▸ Prompt: When the line containing "Task: Choose the" appears in the data below, begin copying there and stop only after the line containing "Click the Facebook share icon".

▸ Information shown:
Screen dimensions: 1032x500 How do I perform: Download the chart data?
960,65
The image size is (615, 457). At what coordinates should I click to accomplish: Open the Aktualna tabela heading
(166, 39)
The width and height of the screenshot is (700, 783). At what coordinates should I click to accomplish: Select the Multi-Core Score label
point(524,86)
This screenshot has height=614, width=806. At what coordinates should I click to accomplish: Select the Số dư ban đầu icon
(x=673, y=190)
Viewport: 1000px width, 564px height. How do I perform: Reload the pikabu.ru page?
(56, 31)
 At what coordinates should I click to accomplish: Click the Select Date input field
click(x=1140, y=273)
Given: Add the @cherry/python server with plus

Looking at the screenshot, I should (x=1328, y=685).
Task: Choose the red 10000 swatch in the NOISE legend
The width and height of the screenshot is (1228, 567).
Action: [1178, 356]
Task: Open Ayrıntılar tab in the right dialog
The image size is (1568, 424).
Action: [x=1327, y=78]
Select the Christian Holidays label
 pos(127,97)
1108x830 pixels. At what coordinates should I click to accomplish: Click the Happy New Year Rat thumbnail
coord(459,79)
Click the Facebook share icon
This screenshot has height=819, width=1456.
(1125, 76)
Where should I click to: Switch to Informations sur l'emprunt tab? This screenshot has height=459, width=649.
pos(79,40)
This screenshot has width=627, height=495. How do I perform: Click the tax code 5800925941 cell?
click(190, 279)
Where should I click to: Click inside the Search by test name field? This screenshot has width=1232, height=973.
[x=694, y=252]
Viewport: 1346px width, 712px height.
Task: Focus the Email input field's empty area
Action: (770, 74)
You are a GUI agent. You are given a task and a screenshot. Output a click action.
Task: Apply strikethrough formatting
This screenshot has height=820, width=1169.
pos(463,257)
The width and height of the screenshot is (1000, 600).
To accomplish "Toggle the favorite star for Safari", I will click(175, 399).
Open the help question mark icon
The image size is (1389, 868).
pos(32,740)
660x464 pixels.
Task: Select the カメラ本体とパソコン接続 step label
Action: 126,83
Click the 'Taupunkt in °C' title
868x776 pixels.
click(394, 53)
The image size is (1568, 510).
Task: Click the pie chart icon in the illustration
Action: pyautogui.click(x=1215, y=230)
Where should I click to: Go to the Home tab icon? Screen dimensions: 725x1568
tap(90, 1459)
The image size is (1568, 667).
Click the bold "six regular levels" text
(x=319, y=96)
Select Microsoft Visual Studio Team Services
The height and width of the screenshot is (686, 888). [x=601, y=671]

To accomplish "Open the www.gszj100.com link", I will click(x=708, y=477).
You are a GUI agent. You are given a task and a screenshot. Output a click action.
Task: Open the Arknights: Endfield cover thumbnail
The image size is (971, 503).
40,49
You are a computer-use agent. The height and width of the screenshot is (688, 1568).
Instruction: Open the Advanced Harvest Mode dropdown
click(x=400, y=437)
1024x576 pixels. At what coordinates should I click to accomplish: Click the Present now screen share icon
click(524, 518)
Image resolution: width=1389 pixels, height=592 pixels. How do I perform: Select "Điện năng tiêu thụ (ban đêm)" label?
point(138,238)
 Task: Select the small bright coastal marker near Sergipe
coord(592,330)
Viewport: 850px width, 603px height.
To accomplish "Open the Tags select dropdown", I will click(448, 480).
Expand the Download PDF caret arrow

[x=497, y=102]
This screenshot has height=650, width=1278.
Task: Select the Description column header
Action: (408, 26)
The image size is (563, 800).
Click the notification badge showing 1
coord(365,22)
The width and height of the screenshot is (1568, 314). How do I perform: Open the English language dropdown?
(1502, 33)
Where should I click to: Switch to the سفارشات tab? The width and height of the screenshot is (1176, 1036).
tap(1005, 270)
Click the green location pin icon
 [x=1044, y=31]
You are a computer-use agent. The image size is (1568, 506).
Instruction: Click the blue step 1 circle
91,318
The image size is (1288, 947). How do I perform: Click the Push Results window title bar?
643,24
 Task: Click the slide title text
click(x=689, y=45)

▸ Written solution:
Task: Choose the red 10000 swatch in the NOISE legend
The width and height of the screenshot is (1228, 567).
Action: [1178, 356]
Task: Open Ayrıntılar tab in the right dialog
The image size is (1568, 424).
Action: [x=1327, y=78]
Select the Christian Holidays label
 pos(127,97)
1108x830 pixels. At what coordinates should I click to accomplish: Click the Happy New Year Rat thumbnail
coord(459,79)
Click the Facebook share icon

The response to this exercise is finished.